Three Ways Your Pre-COVID Processes are Sabotaging Your Organization

As I work with more teams on their post-COVID response,  I’ve noticed that the repeatable patterns and powerful forces that serve us well during “normal” times are trying to sabotage our ability to respond to this crisis.  We are in a unique time in business history where the processes and tools we have built are simply not responsive enough to help us find that path forward that we know is coming – a path that is obscured by a cloud of noise and distraction.

Specifically we need to look at our:

  • Ability to create insight from data in the external environment 
  • Ability to connect it to our product and service development teams 
  • Deep cadences that threaten our ability to deliver value fast enough
  • Cost management that can easily reduce our ability to create value

On the positive side, firms and clients have never been more open to adapting themselves.

External Environment: Dealing With Confusing Signals

To see these three processes clearly, we need to start outside your firm with something I like to call the “slinky effect.”  This is a term I use that allows leaders to get a handle on just how unusual and noisy it is in our environment and markets.

For those of you who didn’t have the delightful experience of playing with the springy coil that is a slinky, let me just say you missed out.  A slinky is an expandable spring that does delightful tricks like walking downstairs and is a great way to teach children about momentum. In our case though, it is a nice tool to talk about inertia and how hard it is to get a read on what’s happening outside our firms.  

One of the more interesting things to do with a slinky is to stretch it out to about two meters and then give it a shake and watch a wave move through it.
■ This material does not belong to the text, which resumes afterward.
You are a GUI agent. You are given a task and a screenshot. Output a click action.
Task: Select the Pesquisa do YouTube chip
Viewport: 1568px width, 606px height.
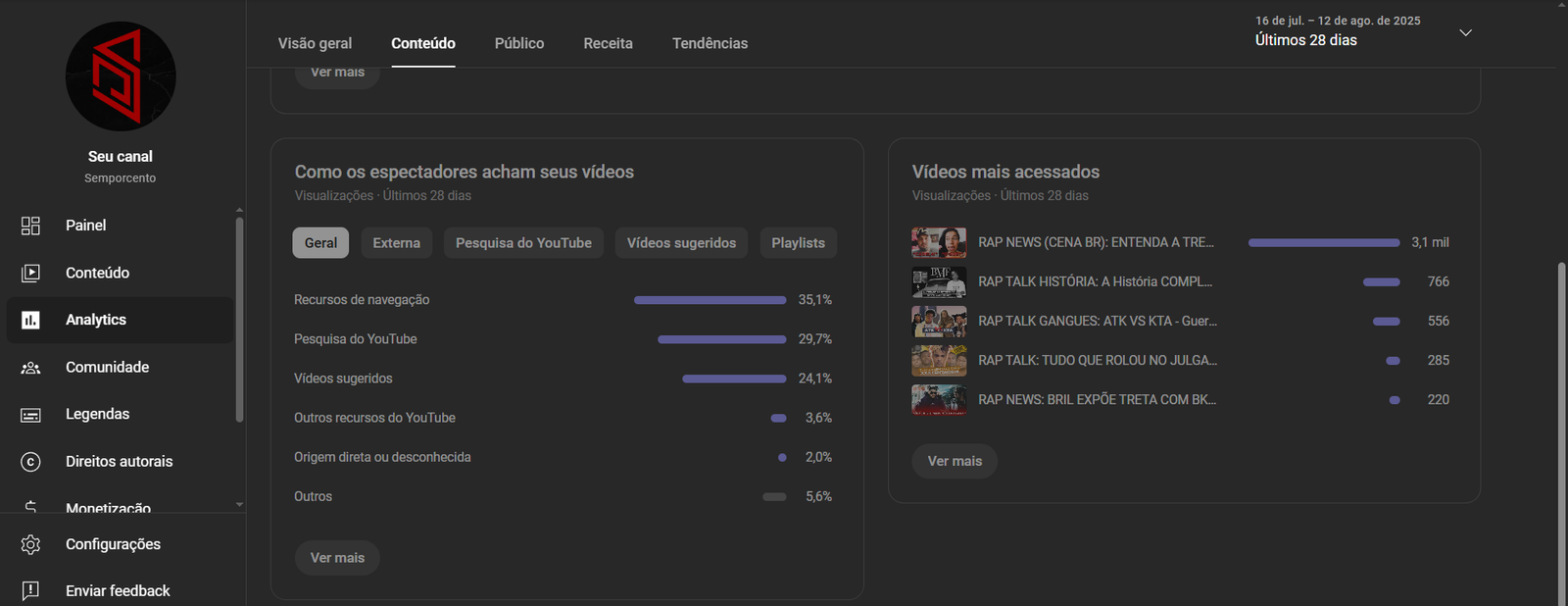pos(523,243)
Now, step back for a minute and think about what kind of shockwaves are currently going on outside your firm.  Trillions of dollars of stimulus, check.  Every human on the planet out of their normal routine, check.  Global travel halted, check, and we could go on.  When all these shocks travel through the system, we get all kinds of highs and lows, and depending on your vantage point, remarkably different opinions.
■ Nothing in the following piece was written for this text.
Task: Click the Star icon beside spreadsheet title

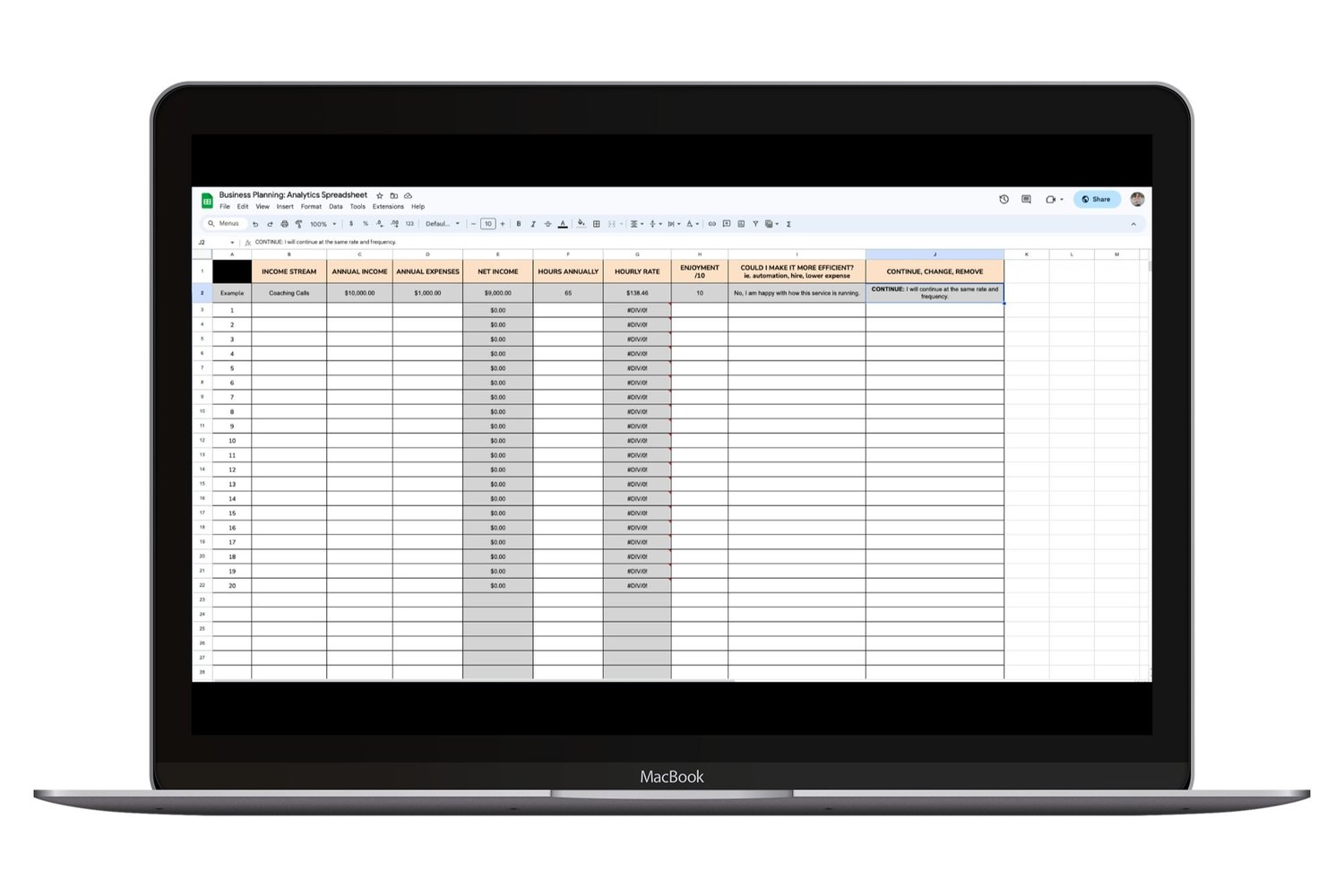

So, now for some applications.  In my work with executives, I caution them to be very careful not to equate a short-term bump in sales as organic demand.  Secondly, we need to be very careful of any single piece of “data” from our sales and marketing teams, because, with all this energy and inertia, it’s really hard to know a false signal from a real piece of insight.  Traditionally we have built deep databases of behavior to be our filter, however right now, we need to move from using them to confirm behavior to discovering new behavior.

Last point – all that external change is moving way faster than your organization can respond.  This is really important as we’ll unpack in a moment.
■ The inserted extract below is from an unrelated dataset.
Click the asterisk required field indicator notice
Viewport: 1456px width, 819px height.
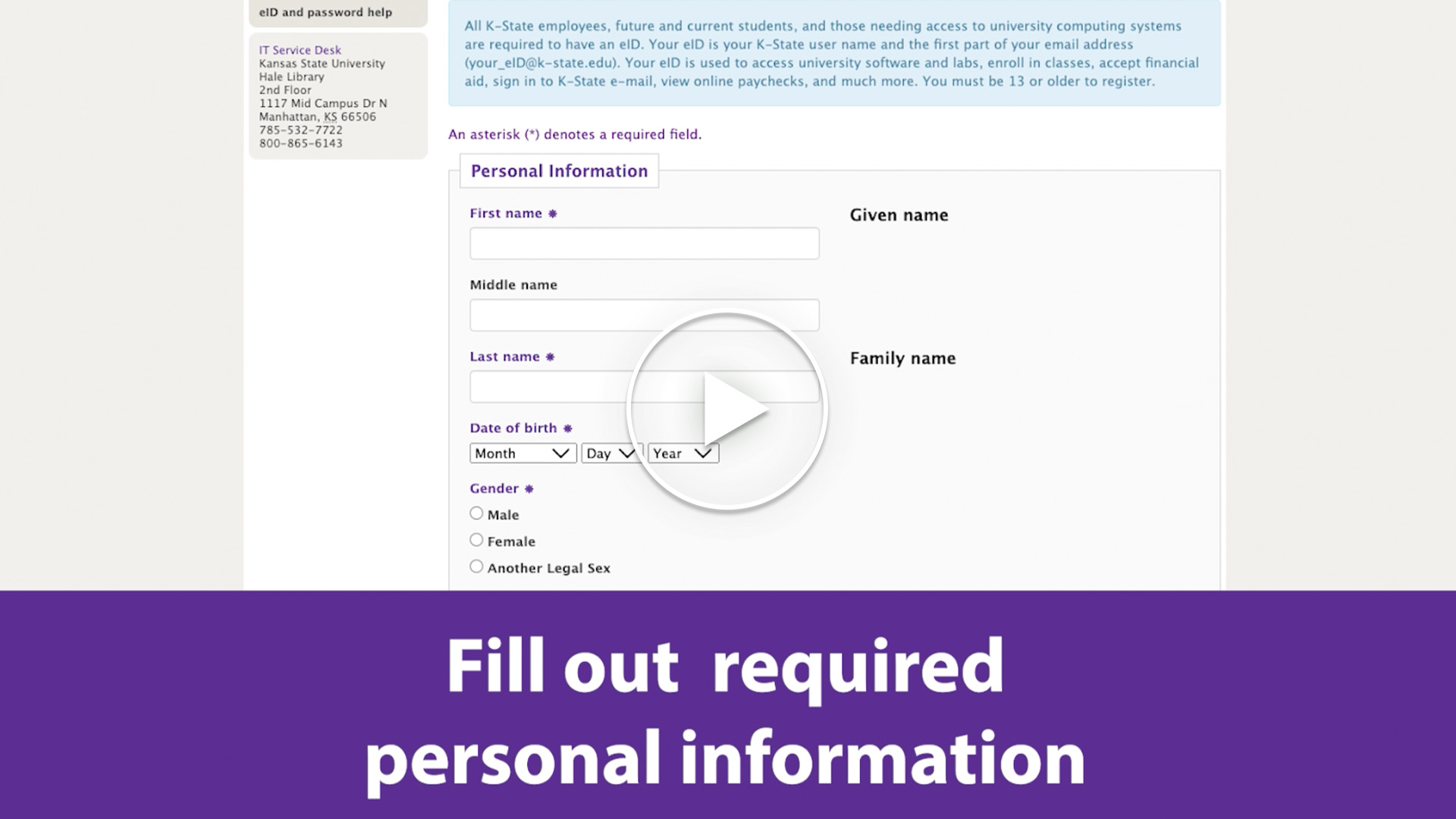(575, 134)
Internal Process Mechanics: Two Loops that Create All the Value in Your Firm

In the sketch above, I’ve depicted two major cycles of value creation in firms: 

  • The loop on the right is the traditional sales and operational planning loop, where client demand is fulfilled.  This world is all about results on a daily and weekly basis, performing the hard work of creating and responding to client demand with existing products and services.  
  • The loop on the left is the product creation loop of strategy, market research, and product development.  This loop creates fresh, new, and valuable products and services for the delivery loop on the right – and is connected to the delivery loop by very specialized processes.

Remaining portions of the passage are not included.